I'm looking to see whether there is any way I can expedite this process by providing you with certainty that I'm a genuine person? I'm struggling to sell the car at the moment and am looking for it to go to a good home via a TT enthusiast. I'm only selling it as my car allowance rules have changes and I must now go to a five door so am in the process of ordering a Q3 (which also is more family proof than a TT)

I too have been on the receiving end of countless scamming attempts so far via autotrader/pistonheads etc and was quite happy when I found you guys and the fact that potentially there may be genuine people actively on the forum looking for cars like mine.

I'm happy to show you other social media profiles / or links to all of the adverts I have placed etc or my work email if that helps?

I would buy membership to the TTOC but as I'm no longer going to own one I'm not going to get full benefit.

Any help you can give me is greatly appreciated.
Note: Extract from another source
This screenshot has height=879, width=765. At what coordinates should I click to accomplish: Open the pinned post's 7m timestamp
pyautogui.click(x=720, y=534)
Look forward to hearing from you

Cheers

Graeme


----------



## Hoggy (May 8, 2002)

Hui Graeme, Sorry but they are the rules, add the £15 to the price of the TT..  :wink: 
Hoggy.


----------



## graemettsline (Sep 2, 2014)

Hoggy said:


> Hui Graeme, Sorry but they are the rules, add the £15 to the price of the TT..  :wink:
> Hoggy.


if only I could increase the price.

is membership transferable? perhaps i could use a differentiator :mrgreen:


----------



## graemettsline (Sep 2, 2014)

Hoggy said:


> Hui Graeme, Sorry but they are the rules, add the £15 to the price of the TT..  :wink:
> Hoggy.


how do i go about this then? buy a membership and then add a banner? is there a guide?

Cheers


----------



## graemettsline (Sep 2, 2014)

graemettsline said:


> Hoggy said:
> 
> 
> > Hui Graeme, Sorry but they are the rules, add the £15 to the price of the TT..  :wink:
> ...


i've bought web membership - where do I find my membership number please?


----------



## Hoggy (May 8, 2002)

Hi Graeme, Once you have Email with membership number, click link & follow instructions
viewtopic.php?f=1&t=158721

Once banner displayed, click link & post. It's a manual operation, but as soon as I see your posts I will give you access.
viewtopic.php?f=1&t=257444

Hoggy.


----------